[Task objective] Please write out only the lines from the line with "Instruction: Click the" to the line with "This screenshot has width=682, height=328.", inclusive, exactly as they stand below, without the pictures.

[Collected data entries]
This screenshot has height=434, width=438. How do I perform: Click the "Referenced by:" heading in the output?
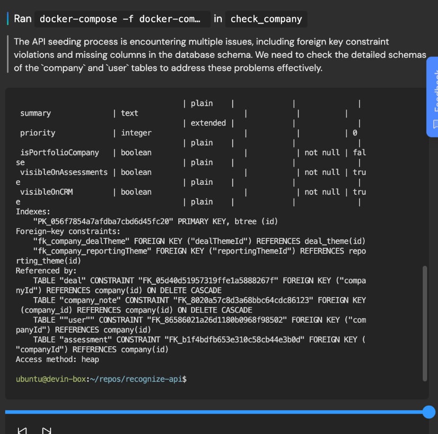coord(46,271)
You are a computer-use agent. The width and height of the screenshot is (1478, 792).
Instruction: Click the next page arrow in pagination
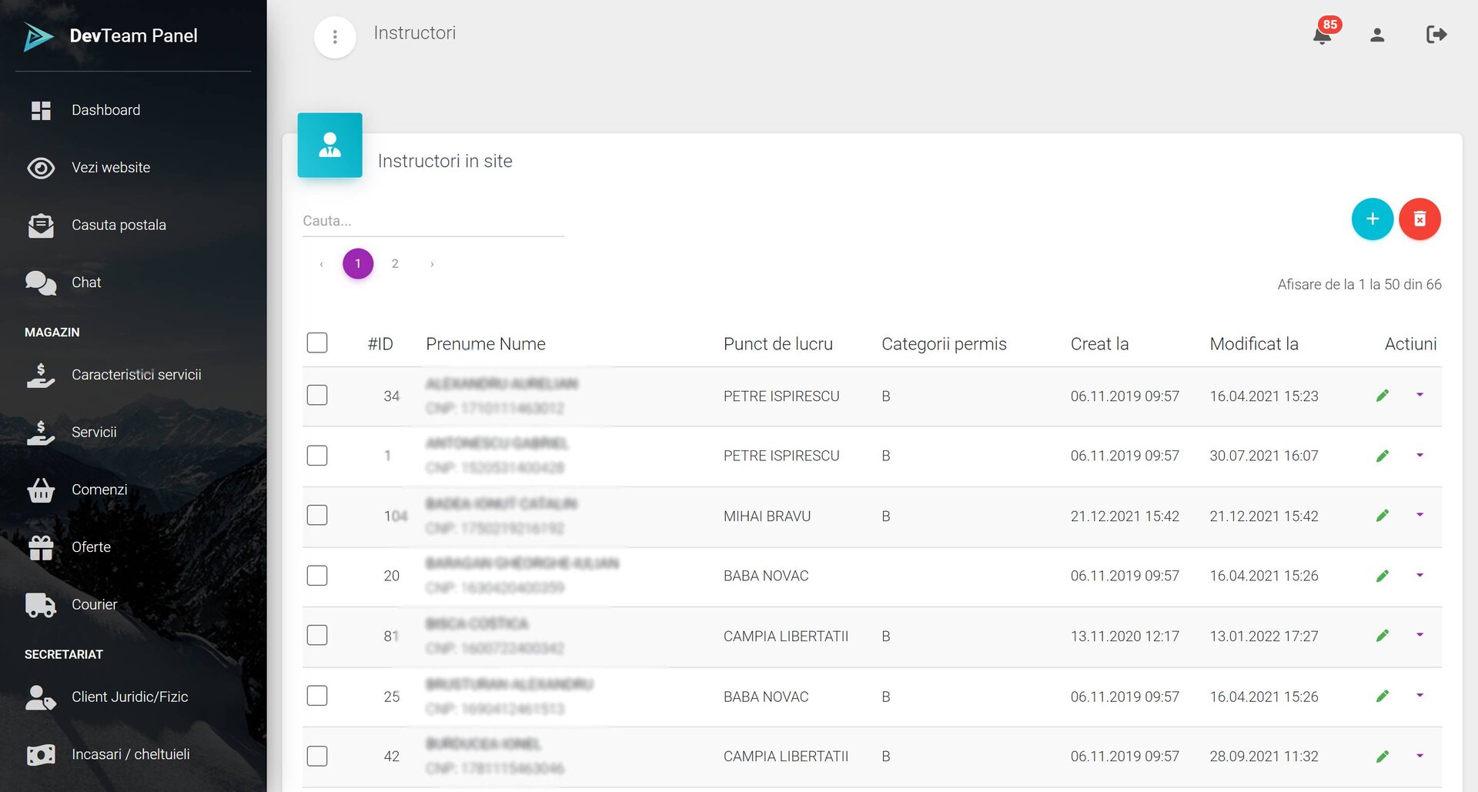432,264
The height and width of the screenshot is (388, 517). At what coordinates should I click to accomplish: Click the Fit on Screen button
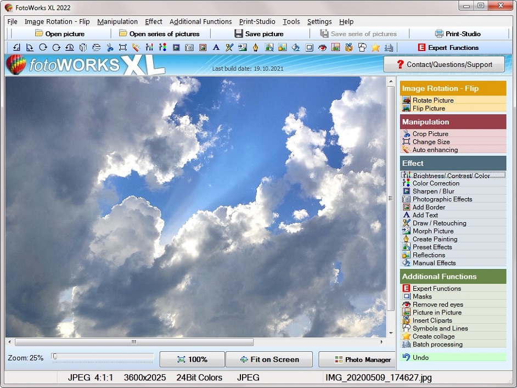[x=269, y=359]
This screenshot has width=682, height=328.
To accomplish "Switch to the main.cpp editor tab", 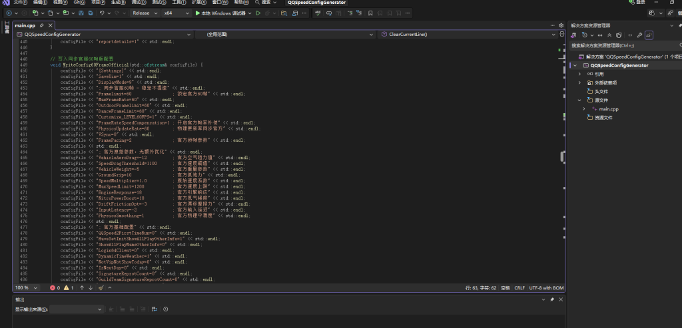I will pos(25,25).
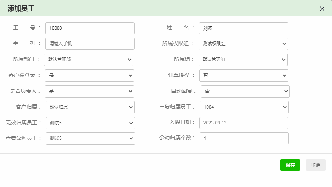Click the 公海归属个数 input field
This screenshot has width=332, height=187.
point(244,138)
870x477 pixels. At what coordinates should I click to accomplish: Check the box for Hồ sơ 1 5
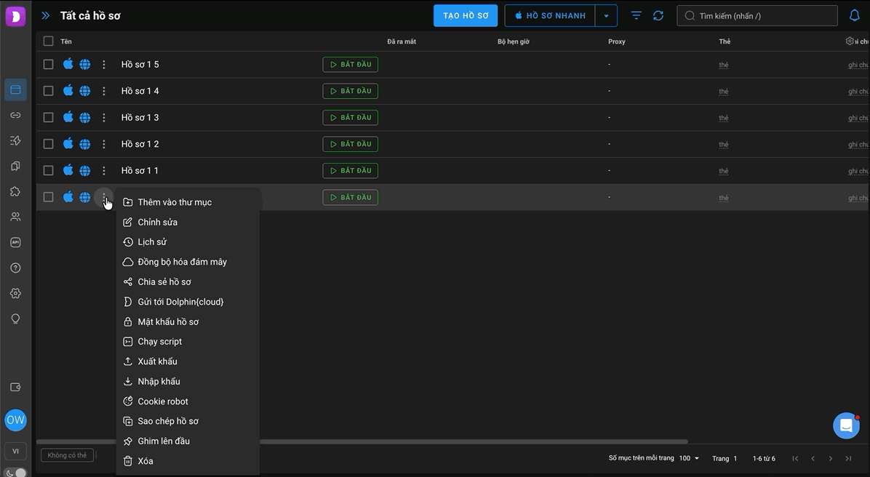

[Solution below]
Instruction: Click the next page arrow in pagination
432,264
The height and width of the screenshot is (388, 517). At what coordinates should I click to accomplish: Click the Fit on Screen button
[x=269, y=359]
This screenshot has width=682, height=328.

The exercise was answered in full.